* EXERCISES TO COMPLETE *
**A)** In the passage on UK financial stability risks, on what date will the scenario for the 2015 stress test be published?
**B)** Pick up the passage on UK financial stability risks from the point where it stops and keep it going.

* PAGE *
International and geopolitical risks to financial stability in the United Kingdom persist. Despite recent encouraging signs, the risk of low nominal growth in the euro area remains. There are also risks associated with a further slowdown in China and to some emerging economies as the stance of monetary policy begins to diverge globally. There also remain significant risks in relation to Greece and its financing needs, including in the near term.
Any of these risks could trigger abrupt shifts in global risk appetite that in turn might lead to a sudden reappraisal of underlying vulnerabilities in highly indebted economies, or sharp adjustments in financial markets.
The Committee has reflected international and other risks in the scenario it is developing with the PRA Board for the 2015 stress test of the largest UK banks. This scenario is being finalised and will be published on 30 March, alongside the hurdle rates that will be used.
Market liquidity risks
The Committee remains concerned that investment allocations and pricing of some securities may presume that asset sales can be performed in an environment of continuous market liquidity, although liquidity in some markets may have become more fragile. Trading volumes in fixed income markets have fallen relative to market size and recent events in financial markets, including in US Treasury markets in October 2014, appear to suggest that sudden changes in market conditions can occur in response to modest news.

* SUPPLIED ENTRIES *
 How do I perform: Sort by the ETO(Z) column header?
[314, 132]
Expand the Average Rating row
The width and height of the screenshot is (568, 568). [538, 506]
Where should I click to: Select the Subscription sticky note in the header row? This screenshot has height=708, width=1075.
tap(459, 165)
---
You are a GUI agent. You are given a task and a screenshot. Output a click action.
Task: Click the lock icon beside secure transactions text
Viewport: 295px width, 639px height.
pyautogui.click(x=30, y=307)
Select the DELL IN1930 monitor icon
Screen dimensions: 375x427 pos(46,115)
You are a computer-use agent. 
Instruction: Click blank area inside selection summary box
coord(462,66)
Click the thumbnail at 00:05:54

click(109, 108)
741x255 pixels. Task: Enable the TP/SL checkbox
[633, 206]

* FINAL ANSWERS *
**A)** 30 March

**B)**
This could lead to heightened volatility and undermine financial stability. The Committee judges that there is a need for market participants to be alert to these risks, price liquidity appropriately and manage liquidity prudently.
The Committee asked the Bank and FCA to work together to:
- Encourage and contribute to international work to address data gaps and build a common understanding of vulnerabilities in capital market and asset management activities.
- Deepen understanding of the channels through which UK financial stability could be affected by any market correction and reduction in market liquidity. This will include analysis of the reliance of UK corporate financing and economic activity on market-based sources of finance.
- Gather information from asset managers in the United Kingdom about their strategies for managing the liquidity of their funds in normal and stressed scenarios. This would inform assessment of the extent to which markets are reliant on investment funds offering redemptions at short notice.
- Assess how and why liquidity in relevant markets might have become more fragile drawing on evidence from recent episodes of heightened market volatility.
This information should clarify the extent of any macroprudential risks associated with market liquidity and allow the Committee to assess potential policy mitigants. The Committee asked for a full report at its meeting in September and for an interim report in June.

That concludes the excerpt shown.